» TASK DETAILS: Exactly and only the lines from the one with "Where should I" through the last line of the records need to be set down; please skip the pictures.

=== RECORDED INFORMATION ===

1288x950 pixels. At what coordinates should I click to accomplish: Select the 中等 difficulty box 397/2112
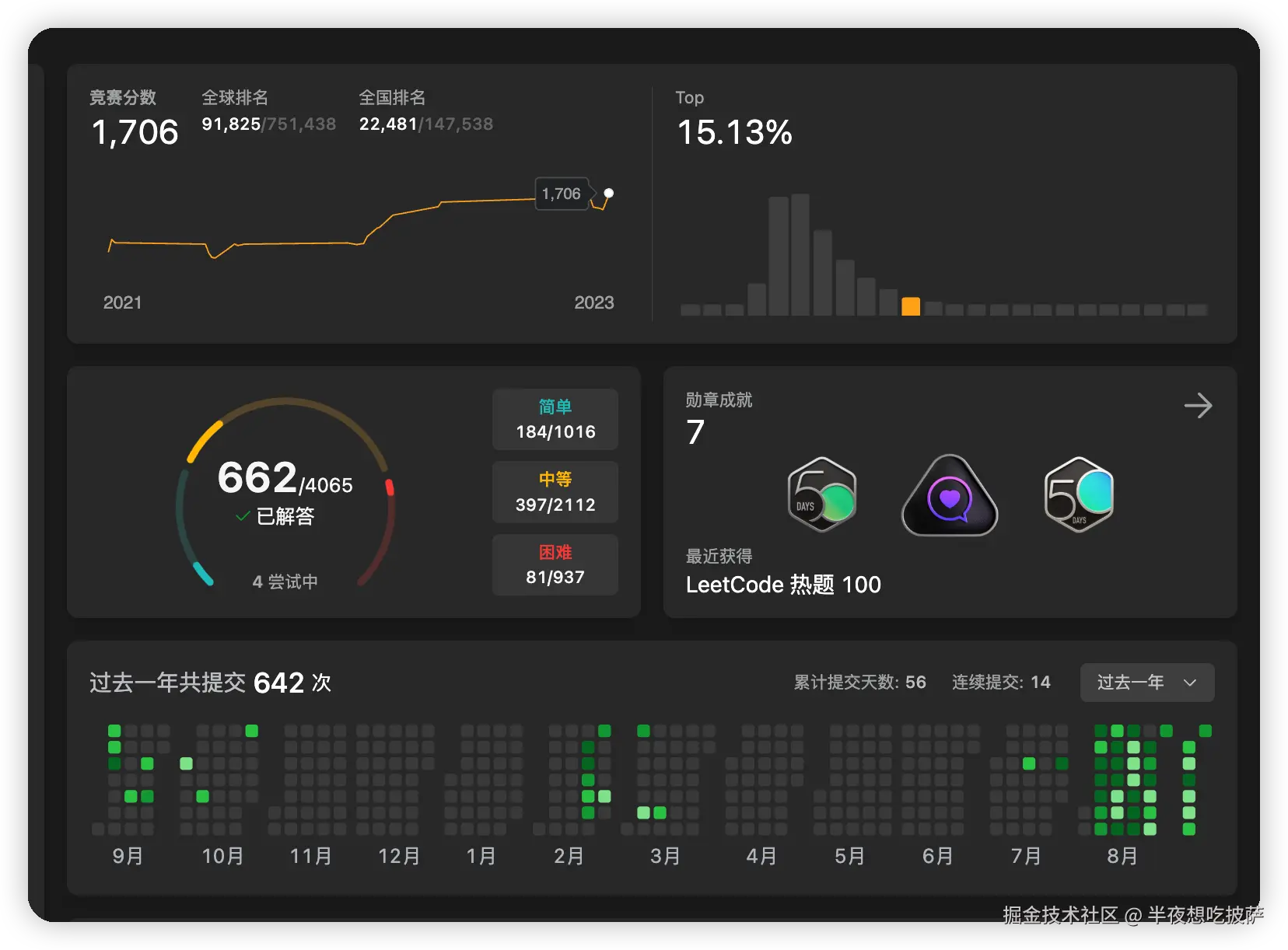555,492
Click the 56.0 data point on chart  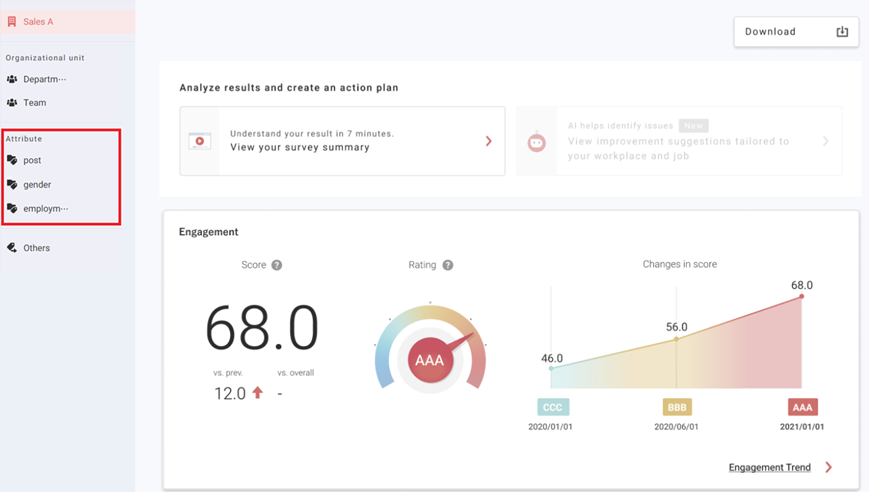pos(676,339)
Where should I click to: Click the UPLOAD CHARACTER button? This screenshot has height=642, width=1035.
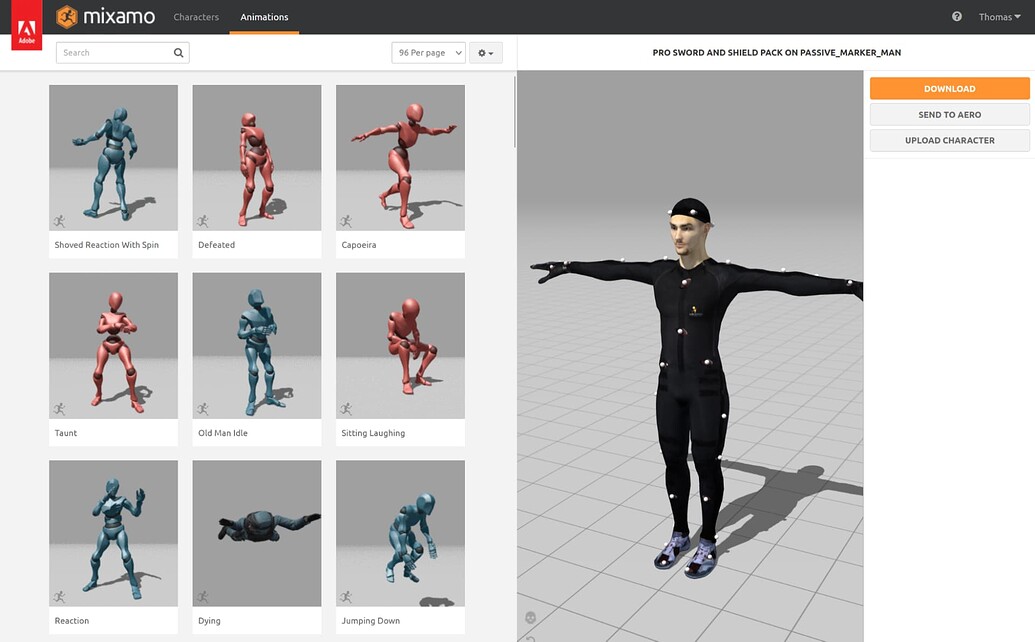click(x=948, y=140)
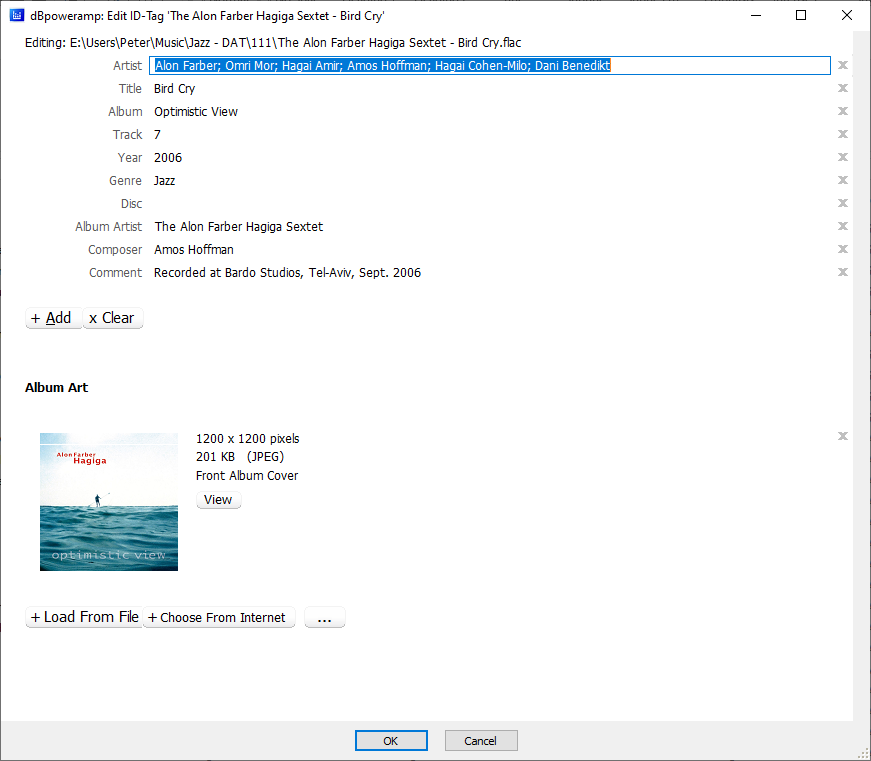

===

» WRITTEN SOLUTION:
Where should I click to: Click the UPLOAD CHARACTER button? This screenshot has height=642, width=1035.
click(x=948, y=140)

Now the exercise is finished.